The wealthiest Americans can expect to live at least a decade longer than the poorest—and that gap, as with income inequality, is growing ever wider.
New research in the Journal of the American Medical Association shows top earning Americans gained 2 to 3 years of life expectancy between 2001 and 2014, while those at the bottom gained little or nothing. Plenty of research has already shown that health and wealth are intertwined, and that they generally improve in tandem as you move up the income scale. But this year, the vanishing middle class and wildly divergent incomes among Americans have been central issues in a vitriolic race for the White House. Today's JAMA research shows in the starkest terms yet how disparities in wealth are mirrored by life expectancy, and how both are getting worse.
Research last year showed that mortality rates are rising among middle-aged whites, largely due to suicide, drug overdoses, and alcohol. That work, by Princeton University economists Anne Case and Nobel Prize winner Angus Deaton, reflected economic stresses on working class whites that have in turn fueled the ascendancy of Republican Donald Trump and his populist message. The latest paper reinforces the idea that inequality in the U.S.—the issue that’s also driven Sen. Bernie Sanders' campaign on the Democratic side—has consequences beyond wealth and income.
Take a 40-year-old man in the top 1 percent. He can expect to live, on average, to 87. His counterpart in the bottom 1 percent would be expected to perish, on average, before his 73rd birthday. For women, who live longer on average, the gap was narrower, but still substantial. Life expectancy for the richest women is almost 89, about 10 years longer than the poorest.
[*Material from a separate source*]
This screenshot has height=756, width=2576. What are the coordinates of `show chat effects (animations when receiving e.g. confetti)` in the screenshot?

The authors—economists from Stanford University, the Massachusetts Institute of Technology, Harvard University, consulting firm McKinsey & Co., and the U.S. Treasury’s office of tax analysis—used anonymous Internal Revenue Service data from 1.4 billion tax records over 15 years and matched them to death records from the Social Security Administration.
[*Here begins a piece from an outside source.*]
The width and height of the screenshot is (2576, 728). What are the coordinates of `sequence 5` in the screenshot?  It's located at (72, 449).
The change between 2001 and 2014 shows that the wealthy are benefiting more from gains in longevity than the destitute. Men among the top 5 percent of earners gained more than two years and women gained almost three. In the bottom 5 percent, life expectancy for men only increased by a few months, and for women, hardly at all.
When the researchers looked at how life expectancy changed by geography, there were some bright spots. Among the bottom 25 percent of incomes some regions had longevity gains of more than four years, while others lost more than two years. The differences "suggest that the increasing inequality in health outcomes in the U.S. as a whole is not immutable,” the authors write. The shortest life expectancy in the poorest quartile was in Oklahoma and rust belt cities like Gary, Ind., and Toledo, Ohio. The longest was in cities like New York and San Francisco, with “with highly educated populations, high incomes, and high levels of government expenditures."
The geographic differences in life expectancy for low-income people weren’t strongly explained by access to health care, unemployment rates, or housing segregation, the authors write. Instead, lifestyle and behavior were at work: smoking, obesity, and exercise. "Individuals in the lowest income quartile have more healthful behaviors and live longer in areas with more immigrants, higher home prices, and more college graduates,” the researchers found.
It’s important to note that the relationship between income and life expectancy is complicated. An analysis like this can show associations, but it can’t prove that one factor, like living in a highly educated city, caused people to live longer. “Income is correlated with other attributes that directly affect health,” the authors write, and those attributes aren’t measured in the analysis. Measuring life expectancy at age 40, as this study does, also doesn't capture important measures of health like infant mortality.
Angus Deaton, in a commentary accompanying the JAMA research, wrote that "the infamous 1 percent" get an extra 10 to 15 years "to enjoy their richly funded lives and to spend time with their children and grandchildren, and they are pulling away from everyone else. Inequality in health reinforces inequality in income, and perhaps even a longer life is for sale."